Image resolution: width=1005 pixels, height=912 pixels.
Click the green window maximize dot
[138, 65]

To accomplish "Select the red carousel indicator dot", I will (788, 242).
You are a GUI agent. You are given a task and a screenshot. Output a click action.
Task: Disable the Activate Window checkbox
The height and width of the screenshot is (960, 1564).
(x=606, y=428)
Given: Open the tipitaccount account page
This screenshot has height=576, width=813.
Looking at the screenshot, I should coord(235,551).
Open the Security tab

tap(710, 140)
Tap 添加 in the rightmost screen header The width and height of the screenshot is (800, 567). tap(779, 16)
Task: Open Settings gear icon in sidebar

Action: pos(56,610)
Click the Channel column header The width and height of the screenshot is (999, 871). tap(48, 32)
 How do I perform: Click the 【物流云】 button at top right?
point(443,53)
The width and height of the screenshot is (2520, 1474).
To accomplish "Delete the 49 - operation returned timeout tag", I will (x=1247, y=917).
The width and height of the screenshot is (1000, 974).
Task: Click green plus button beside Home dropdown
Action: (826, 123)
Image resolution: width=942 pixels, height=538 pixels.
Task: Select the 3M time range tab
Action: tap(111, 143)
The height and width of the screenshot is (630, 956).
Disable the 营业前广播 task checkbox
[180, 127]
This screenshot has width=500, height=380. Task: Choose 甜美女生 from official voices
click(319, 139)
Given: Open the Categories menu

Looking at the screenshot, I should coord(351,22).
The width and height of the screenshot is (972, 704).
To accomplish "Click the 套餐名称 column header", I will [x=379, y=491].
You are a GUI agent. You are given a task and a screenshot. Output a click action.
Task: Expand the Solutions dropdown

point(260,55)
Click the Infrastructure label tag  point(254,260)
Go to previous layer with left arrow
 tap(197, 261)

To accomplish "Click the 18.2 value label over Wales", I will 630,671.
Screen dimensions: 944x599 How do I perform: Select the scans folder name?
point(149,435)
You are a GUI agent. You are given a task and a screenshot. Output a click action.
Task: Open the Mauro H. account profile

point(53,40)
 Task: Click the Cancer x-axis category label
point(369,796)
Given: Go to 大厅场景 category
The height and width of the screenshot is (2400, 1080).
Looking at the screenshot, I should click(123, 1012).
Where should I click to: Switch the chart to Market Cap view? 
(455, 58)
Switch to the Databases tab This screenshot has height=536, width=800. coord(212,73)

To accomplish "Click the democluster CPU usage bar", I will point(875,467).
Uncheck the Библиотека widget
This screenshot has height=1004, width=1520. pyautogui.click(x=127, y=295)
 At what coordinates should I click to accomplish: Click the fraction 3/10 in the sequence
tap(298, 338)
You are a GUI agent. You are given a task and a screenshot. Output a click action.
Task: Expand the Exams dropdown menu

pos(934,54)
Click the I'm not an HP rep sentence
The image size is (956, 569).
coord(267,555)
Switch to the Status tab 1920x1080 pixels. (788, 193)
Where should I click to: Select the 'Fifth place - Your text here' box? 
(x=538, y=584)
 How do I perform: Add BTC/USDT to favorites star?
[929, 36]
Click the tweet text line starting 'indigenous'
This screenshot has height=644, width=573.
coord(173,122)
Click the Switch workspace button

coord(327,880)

# Work item:
Copy every line of the material above in which the string "column" can be found.

# Result for this task:
Click the Channel column header The width and height of the screenshot is (999, 871). tap(48, 32)
To accomplish "Click the 套餐名称 column header", I will [x=379, y=491].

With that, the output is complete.